4)      Penyakit tertentu yang timbul di daerah baru atau akan menimbulkan pengaruh pada kelompok penduduk tertentu atau penyakit dengan insidensi yang rendah mendadak terjadi peningkatan.
4.      Indikator
Indikator yang di gunakan adalah
a.       Proposi
b.      Case Fatality Rate
c.       Incidence Rate
5.      Tujuan Khusus
a.       Untuk mengetahui Angka Proporsi pada kasus HIV/AIDS Faktor Resiko.
b.      Untuk mengetahui Angka Incidence pada kasus HIV/AIDS menurut Kelompok Umur.
c.       Untuk mengetahui Angka Incidence pada kasus HIV/AIDS menurut Jenis Kelamin.
d.      Untuk mengetahui Angka Incidence pada kasus HIV/AIDS menurut Tempat Tinggal.
e.       Untuk mengetahui CFR pada kasus HIV/AIDS menurut kelompok Umur.
f.       Untuk mengetahui CFR pada kasus HIV/AIDS menurut golongaan Jenis Kelamin.
g.      Untuk mengetahui CFR pada kasus HIV/AIDS menurut Tempat Tinggal.

6.      Metode
a.       Populasi :
1)      Untuk tujuan khusus 1.1 sampai 1.2 populasinya adalah semua kasus HIV/AIDS.
2)      Untuk tujuan khusus 1.3 sd 1.5 populasinya adalah smua kasus HIV/AIDS.

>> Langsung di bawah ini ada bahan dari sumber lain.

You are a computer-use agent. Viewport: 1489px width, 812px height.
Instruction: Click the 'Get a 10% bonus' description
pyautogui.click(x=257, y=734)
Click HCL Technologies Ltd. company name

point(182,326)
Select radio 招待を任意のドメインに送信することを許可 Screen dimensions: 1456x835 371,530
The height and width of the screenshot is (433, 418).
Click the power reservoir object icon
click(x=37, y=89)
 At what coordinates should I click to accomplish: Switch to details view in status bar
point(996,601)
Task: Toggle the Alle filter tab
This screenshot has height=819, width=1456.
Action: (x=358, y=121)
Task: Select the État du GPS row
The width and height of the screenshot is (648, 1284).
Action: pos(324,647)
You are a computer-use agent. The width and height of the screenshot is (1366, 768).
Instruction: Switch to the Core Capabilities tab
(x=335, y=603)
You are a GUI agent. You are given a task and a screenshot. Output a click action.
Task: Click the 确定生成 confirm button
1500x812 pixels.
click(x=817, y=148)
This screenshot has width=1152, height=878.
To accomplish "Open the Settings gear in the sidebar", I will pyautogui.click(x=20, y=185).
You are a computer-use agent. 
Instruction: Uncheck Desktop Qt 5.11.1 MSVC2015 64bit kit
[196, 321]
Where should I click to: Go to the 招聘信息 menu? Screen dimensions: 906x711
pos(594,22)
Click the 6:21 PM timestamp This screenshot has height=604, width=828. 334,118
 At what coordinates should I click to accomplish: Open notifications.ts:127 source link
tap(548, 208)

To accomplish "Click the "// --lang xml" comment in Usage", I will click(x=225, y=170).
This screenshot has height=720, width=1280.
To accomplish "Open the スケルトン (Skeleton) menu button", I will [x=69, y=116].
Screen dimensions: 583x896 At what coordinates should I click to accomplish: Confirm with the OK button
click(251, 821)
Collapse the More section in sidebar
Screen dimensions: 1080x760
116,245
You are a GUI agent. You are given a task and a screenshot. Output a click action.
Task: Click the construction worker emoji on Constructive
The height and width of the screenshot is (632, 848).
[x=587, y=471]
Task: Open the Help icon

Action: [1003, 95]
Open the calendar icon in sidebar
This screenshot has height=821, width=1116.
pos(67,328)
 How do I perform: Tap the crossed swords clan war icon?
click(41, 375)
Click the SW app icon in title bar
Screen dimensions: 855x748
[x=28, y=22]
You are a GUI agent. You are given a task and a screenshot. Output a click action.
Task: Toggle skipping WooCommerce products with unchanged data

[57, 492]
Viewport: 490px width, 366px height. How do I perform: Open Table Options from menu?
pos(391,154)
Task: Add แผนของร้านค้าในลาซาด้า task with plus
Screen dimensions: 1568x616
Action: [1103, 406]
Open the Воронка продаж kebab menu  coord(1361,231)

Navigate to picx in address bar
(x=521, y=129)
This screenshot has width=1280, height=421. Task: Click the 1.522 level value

3)      Untuk tujuan khusus 1.6 sd 18 populasinya adalah semua kasus HIV/AIDS.
b.      Penumpulan data
1)      Jenis data :  data primer dan data sekunder
2)      Sumber data : Ditjen PP & PL Kemenkes RI 2013
c.       Pengolahan dan analisis data
Dari data primer dan data sekunder yang telah di kumpulkan di analisis di interpretasikan sesuai tujuan khusus :
a.       Untuk mengetahui angka proporsi kasus HIV/AIDS
b.      Untuk mengetahui distribusi angka incidenci pada kasus HIV/AIDS menurut kelompok umur
c.       Untuk mengetahui angka incidenci kasus HIV/AIDS menurut jenis kelamin.
d.      Untuk mengetahui angka incidenci kasus HIV/AIDS menurut tempat tinggal.
e.       Untuk mengetahui CFR pada kasus HIV/AIDS menurut gol.umur
f.       Untuk mengetahui CFR pada kasus HIV/AIDS menurut jenis kelamin
g.      Untuk mengetahui CFR pada kasus HIV/AIDS menurut wilayah/tempat tinggal


BAB III
PENUTUP
1.      Klasifikasi untuk epidemic HIV/AIDS terdiri dari :
a.       Rendah
Prevalensi HIV dalam suatu sub-populasi berisiko tertentu belum melebihi 50%.
b.      Terkonsentrasi
Prevalensi HIV secara konsisten lebih dari 5% di sub-populasi berisiko tertentu dan prevalensi HIV di bawah 1% di populasi umum atau ibu hamil.
c.       Meluas
Prevalensi HIV lebih dari 1% di populasi umum atau ibu hamil
2.      Tujuan Surveilans Epidemiologi
a.       Memprediksi dan mendeteksi dini Epidemi (Outbreak).
b.      Memonitor, mengevaluasi, dan memperbaiki program pencegahan dan pengendalian penyakit.
c.       Sebagai sumber informasi untuk penentuan prioritas, pengambilan kebijakan, perencanaan, implementasi, dan alokasi sumber daya kesehatan.
d.      Memonitoring kecenderungan penyakit Endemis dan mengestimasi dampak penyakit di masa mendatang.
e.       Mengidentifikasi kebutuhan riset dan investigasi lebih lanjut.
3.      Macam-macam Surveilans Epidemiologis
a.       Surveilans pasif
Merupakan pengumpulan data yang diperoleh dari laporan bulanan sarana pelayanan kesehatan di daerah. Dari data yang diperoleh, dapat diketahui distribusi geografis tentang berbagai penyakit menular, dan perubahan-perubahan yang terjadi serta kebutuhan tentang penelitian sebagai tindak lanjut.
b.      Surveilans aktif
Pengumpulan data yang dilakukan secara langsung untuk mempelajari penyakit tertentu dalam waktu yang relative singkat (seminggu sekali atau 2 minggu sekali) yang dilakukan oleh petugas kesehatan untuk mencatat ada atau tidaknya kasus baru penyakit tertentu. Pencatatan meliputi Variabel Demografis seperti umur, jenis kelamin, pekerjaan, sosial ekonomi, waktu timbulnya gejala, pola makanan, tempat kejadian yang berkaitan dengan penyakit tertentu dan pencatatan ini tetap dilakukan walaupun tidak ditemukan kasus baru.